Baterai Tahan Lama 6.500 mAh
Salah satu daya tarik utama Vivo Y6c adalah kapasitas baterainya yang mencapai 6.500 mAh. Vivo mengklaim bahwa baterai ini dapat bertahan dalam kondisi sehat hingga lima tahun dengan penggunaan normal. Dengan kapasitas sebesar ini, pengguna tidak perlu khawatir tentang pengisian daya yang sering, menjadikannya pilihan yang ideal bagi mereka yang aktif dan membutuhkan daya tahan baterai yang panjang.
Desain dan Layar Menarik
Vivo Y6c dilengkapi dengan layar LCD berukuran 6,74 inci dengan resolusi HD Plus (1.600 x 720 piksel). Layar ini memiliki refresh rate hingga 120 Hz, yang memberikan pengalaman visual yang lebih halus saat scrolling atau bermain game. Selain itu, tingkat kecerahan puncak mencapai 1.200 nit, membuatnya cukup terang meski digunakan di luar ruangan. Layar ini juga telah mendapatkan sertifikasi TUV Rheinland, yang berfungsi untuk melindungi mata pengguna dari kelelahan.
Performa yang Memadai
Untuk performa, Vivo Y6c ditenagai oleh chipset Unisoc T7225 yang diproduksi dengan proses fabrikasi 12 nanometer. Chipset ini memiliki CPU delapan inti, terdiri dari dua inti Cortex-A75 untuk tugas berat dan enam inti Cortex-A55 untuk efisiensi daya, dengan kecepatan 1,8 GHz. Vivo Y6c tersedia dalam konfigurasi RAM 4 GB dan penyimpanan internal 128 GB, yang cukup untuk kebutuhan sehari-hari.
Kamera dan Fitur Tambahan
Di sektor fotografi, Vivo Y6c dilengkapi dengan kamera belakang tunggal beresolusi 8 MP dan kamera depan 5 MP yang terletak di notch berbentuk tetesan air. Smartphone ini juga menjalankan sistem operasi Android 16 dengan antarmuka OriginOS 6, serta dilengkapi berbagai fitur menarik seperti sensor sidik jari di sisi bodi, mode peningkatan volume hingga 150 persen, dan sertifikasi IP65 yang membuatnya tahan debu dan cipratan air.
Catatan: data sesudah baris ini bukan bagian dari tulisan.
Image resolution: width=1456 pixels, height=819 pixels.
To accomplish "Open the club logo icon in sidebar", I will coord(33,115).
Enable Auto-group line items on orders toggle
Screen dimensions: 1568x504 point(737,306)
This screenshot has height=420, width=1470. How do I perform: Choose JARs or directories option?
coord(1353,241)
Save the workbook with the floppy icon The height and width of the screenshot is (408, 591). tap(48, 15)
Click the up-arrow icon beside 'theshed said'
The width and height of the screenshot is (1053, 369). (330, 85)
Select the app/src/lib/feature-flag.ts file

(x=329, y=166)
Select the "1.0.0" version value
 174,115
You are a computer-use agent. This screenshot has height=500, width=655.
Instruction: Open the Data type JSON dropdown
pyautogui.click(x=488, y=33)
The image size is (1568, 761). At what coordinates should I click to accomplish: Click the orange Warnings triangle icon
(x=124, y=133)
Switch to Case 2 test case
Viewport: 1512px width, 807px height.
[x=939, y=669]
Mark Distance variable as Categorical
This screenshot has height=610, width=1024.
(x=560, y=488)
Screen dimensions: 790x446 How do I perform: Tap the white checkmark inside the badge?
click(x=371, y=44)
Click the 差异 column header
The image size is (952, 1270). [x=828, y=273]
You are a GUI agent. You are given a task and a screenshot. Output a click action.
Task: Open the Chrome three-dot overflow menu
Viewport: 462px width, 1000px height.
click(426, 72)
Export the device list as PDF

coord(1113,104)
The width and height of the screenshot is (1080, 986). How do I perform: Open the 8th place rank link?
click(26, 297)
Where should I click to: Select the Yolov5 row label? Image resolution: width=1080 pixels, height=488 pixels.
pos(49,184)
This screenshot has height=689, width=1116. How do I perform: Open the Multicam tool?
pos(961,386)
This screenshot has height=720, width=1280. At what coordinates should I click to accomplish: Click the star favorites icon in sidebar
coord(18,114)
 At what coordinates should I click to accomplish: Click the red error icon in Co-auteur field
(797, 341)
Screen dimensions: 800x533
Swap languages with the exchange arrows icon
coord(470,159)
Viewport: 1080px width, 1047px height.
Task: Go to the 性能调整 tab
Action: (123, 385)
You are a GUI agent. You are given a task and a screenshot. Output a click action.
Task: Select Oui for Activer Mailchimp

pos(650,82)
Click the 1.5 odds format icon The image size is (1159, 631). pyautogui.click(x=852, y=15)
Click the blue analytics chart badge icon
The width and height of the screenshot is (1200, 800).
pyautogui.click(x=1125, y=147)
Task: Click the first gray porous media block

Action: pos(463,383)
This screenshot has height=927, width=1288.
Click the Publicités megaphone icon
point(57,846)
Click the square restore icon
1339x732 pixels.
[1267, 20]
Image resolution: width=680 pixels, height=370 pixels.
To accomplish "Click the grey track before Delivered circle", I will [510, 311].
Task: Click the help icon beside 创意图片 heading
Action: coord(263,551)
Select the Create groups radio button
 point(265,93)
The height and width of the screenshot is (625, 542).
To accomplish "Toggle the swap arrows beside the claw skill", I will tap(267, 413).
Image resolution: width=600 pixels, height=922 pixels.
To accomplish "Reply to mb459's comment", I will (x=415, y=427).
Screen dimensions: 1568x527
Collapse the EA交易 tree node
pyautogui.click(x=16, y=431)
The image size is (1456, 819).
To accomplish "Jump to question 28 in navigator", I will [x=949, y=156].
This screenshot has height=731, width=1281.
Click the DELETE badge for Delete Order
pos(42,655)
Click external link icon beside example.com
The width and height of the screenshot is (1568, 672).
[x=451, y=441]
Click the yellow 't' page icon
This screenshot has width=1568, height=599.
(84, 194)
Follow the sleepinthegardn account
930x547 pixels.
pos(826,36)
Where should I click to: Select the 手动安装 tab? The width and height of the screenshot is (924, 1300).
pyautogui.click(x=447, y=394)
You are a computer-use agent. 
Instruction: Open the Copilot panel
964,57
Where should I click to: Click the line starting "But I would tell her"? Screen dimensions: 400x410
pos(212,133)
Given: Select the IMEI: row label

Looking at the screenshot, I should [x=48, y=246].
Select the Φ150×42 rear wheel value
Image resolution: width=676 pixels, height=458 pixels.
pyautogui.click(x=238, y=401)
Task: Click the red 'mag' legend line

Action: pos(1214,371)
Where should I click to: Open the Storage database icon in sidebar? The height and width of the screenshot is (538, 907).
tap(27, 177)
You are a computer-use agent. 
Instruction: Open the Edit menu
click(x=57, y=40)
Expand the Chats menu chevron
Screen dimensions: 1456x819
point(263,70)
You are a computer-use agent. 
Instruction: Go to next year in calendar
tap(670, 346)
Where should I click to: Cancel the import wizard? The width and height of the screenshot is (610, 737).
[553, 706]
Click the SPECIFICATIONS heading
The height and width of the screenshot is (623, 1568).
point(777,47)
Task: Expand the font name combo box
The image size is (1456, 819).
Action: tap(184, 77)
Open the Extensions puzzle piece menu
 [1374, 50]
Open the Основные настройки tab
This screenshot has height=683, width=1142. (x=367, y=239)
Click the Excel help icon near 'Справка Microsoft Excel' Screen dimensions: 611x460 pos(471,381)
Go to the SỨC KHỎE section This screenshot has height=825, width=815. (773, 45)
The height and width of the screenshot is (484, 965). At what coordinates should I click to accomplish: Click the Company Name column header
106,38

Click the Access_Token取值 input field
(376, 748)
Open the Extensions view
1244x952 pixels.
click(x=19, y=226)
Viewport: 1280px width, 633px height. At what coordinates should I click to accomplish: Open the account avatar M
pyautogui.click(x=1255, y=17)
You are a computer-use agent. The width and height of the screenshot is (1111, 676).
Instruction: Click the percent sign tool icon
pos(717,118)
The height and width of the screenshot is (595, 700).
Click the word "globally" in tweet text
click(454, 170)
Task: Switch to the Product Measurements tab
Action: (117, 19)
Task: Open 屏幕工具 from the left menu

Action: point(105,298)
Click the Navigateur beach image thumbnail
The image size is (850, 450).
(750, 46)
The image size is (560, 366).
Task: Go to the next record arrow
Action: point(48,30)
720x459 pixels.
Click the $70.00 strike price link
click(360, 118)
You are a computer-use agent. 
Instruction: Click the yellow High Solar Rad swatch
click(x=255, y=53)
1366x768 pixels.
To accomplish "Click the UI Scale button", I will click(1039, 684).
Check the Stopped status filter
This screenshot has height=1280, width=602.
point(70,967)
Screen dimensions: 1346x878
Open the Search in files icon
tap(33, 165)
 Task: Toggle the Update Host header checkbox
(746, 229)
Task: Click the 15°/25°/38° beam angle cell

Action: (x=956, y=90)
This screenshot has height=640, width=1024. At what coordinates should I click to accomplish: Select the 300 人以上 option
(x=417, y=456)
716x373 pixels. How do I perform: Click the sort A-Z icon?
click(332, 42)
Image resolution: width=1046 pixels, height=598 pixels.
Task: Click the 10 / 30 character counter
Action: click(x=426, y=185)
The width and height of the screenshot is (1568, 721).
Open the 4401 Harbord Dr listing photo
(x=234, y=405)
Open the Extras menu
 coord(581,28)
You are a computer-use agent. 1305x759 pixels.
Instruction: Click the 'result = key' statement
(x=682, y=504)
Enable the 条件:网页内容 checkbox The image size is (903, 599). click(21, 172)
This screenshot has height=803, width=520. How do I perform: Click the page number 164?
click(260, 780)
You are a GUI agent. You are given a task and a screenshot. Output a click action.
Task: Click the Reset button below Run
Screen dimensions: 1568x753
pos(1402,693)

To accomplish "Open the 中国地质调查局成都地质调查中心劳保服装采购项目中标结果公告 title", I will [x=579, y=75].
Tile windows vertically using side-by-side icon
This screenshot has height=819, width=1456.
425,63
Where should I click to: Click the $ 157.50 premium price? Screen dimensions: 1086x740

Vivo Y6c juga telah mendapatkan sertifikasi SGS Five-Star Drop Resistance, menunjukkan bahwa perangkat ini cukup tahan banting. Fitur menarik lainnya adalah infrared blaster, yang memungkinkan pengguna untuk mengendalikan perangkat elektronik rumah tangga seperti TV atau AC menggunakan smartphone ini.
Dalam hal pilihan warna, Vivo Y6c tersedia dalam tiga varian: putih, biru, dan hitam. Di pasar China, smartphone ini dijual seharga 899 yuan, atau sekitar Rp 2,3 juta. Saat ini, masih belum ada informasi mengenai peluncuran Vivo Y6c di pasar global, termasuk Indonesia. Kita tunggu perkembangan selanjutnya.